Description
Describe the bug
I have a document exported from confluence which is downloaded as a .doc file, on trying to partition this file, getting errors as it is not able to detect the file extension. This occurs when the file is sent as byte stream and not when the file is sent as byte stream (as similar how unstructured python client SDK does this)

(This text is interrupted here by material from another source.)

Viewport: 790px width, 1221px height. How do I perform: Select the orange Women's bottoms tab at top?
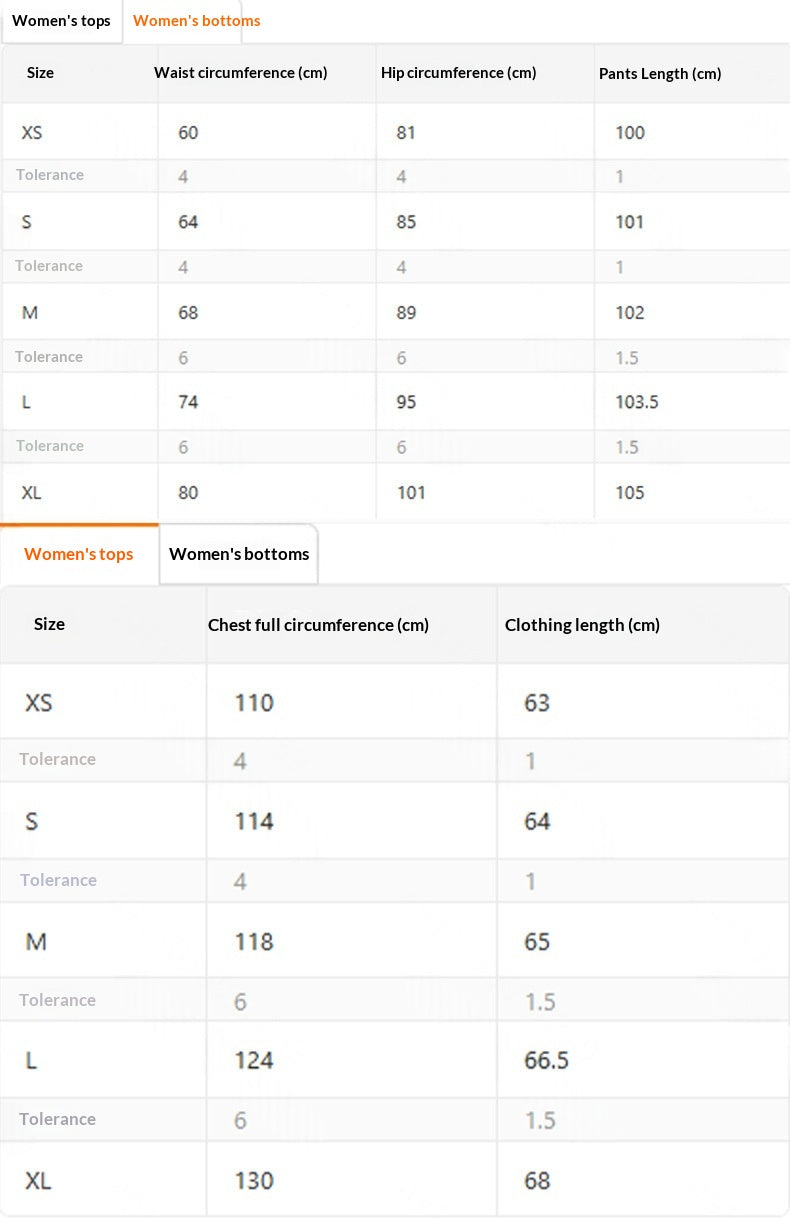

File partition fails with message "unstructured.partition.common.UnsupportedFileFormatError: Partitioning is not supported for the FileType.UNK file type." when using unstructured directly, "expected str, bytes or os.PathLike object, not int" when using client SDK
To Reproduce
from io import BytesIO
from unstructured.partition.auto import partition
with open("Test.doc", "rb") as f:
# Not directly sending the stream but sending it as wrapped bytes like how client SDK sends stream as uploaded file
elements = partition(file=BytesIO(f.read()))
Expected behavior
The extension should be detected as .doc and should return partitions.
Screenshots
NA
Environment Info
Python version: 3.10.15
unstructured version: 0.17.5
unstructured-inference version: 0.8.10
Additional context
The .doc format exported by confluence does not contain magic bytes, thus OLE file detection files and all other detection step fails, When reaching line , it fails as the file name returned is random and is sometimes an integer.
Since this is the last effort to identify the extension, can we use metadata file name before doing this check ?
This PR proposes a potential fix for the same - #3786